205 Here Jezus, we zijn hier in deze grote stad Topeka; we zijn hier vergaderd met Uw kinderen. En wij bidden dat als U zo geïdentificeerd bent onder ons, dat U nu Uw Woord zult bevestigen, de laatste opdracht, zeggende: "Zij zullen handen op de zieken leggen, zij zullen herstellen." En mensen, belijders en wederom geborenen door de Geest, leggen nu hun handen op elkaar om zich met elkaar te identificeren met Uw opdracht en Uw Woord.

206 Nu, Satan, je kunt deze zieke mensen niet langer vasthouden. Ze zijn onderdanen van het Woord van God. Kom uit hen, de ziekte in hun lichaam. Pijnig hen niet meer. Laat hen vrijuit gaan, van deze avond af aan. Wij, als de dienstknechten van God, die geïdentificeerd zijn om het Woord te bevestigen, bezweren je in de Naam van de levende God, Jezus Christus, het Woord vleesgemaakt onder ons. Kom uit deze zieke mensen en laat hen gaan terwille van het Koninkrijk van God en het bevel dat aan ons is gegeven door Jezus Christus, de Zoon van God. Amen.

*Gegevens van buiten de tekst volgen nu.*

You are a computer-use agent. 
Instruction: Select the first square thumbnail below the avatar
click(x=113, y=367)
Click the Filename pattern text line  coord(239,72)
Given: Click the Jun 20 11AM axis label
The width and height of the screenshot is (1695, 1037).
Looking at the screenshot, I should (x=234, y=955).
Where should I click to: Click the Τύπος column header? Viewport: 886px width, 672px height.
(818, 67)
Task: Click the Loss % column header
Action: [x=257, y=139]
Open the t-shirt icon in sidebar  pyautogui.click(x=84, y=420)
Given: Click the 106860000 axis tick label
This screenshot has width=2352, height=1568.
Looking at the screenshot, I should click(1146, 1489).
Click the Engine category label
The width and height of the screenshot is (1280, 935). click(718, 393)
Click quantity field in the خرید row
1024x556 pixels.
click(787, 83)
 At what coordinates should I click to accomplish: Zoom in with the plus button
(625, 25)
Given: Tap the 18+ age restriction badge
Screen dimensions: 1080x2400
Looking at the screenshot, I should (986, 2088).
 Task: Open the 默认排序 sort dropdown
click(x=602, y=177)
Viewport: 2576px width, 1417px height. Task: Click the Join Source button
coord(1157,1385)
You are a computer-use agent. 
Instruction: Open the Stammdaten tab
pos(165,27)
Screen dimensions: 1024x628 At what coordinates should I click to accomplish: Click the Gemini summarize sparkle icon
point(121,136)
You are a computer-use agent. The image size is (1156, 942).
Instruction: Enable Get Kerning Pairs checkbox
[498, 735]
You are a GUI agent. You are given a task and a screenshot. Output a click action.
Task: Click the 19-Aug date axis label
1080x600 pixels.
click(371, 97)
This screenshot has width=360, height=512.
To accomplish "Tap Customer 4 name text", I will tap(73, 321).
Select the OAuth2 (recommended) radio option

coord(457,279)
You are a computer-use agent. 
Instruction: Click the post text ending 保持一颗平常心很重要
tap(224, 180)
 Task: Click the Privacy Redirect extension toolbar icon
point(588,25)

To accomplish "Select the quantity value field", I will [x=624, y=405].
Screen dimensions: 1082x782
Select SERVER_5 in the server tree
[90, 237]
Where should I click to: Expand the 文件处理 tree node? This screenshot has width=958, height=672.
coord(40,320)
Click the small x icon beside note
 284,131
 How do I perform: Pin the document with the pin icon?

207 Allen die geloven en Uw genezing aannemen zonder enige schaduw van twijfel, hier binnen het voorhangsel van de Shekina heerlijkheid om het beloofde Woord te zien waar we deze week dieper op in zullen gaan, zien het hier recht vóór ons gemanifesteerd. Laten we op onze voeten gaan staan en zeggen: "Ik aanvaard nu mijn genezing. Ik geloof dat Jezus Christus mij nu geneest. Met mijn hele hart geloof ik het. Ik neem het aan, in de Naam van Jezus Christus." God zegene u. Steek nu uw handen omhoog. En ieder van u, op uw eigen wijze, geef Hem dank voor uw genezing. Amen.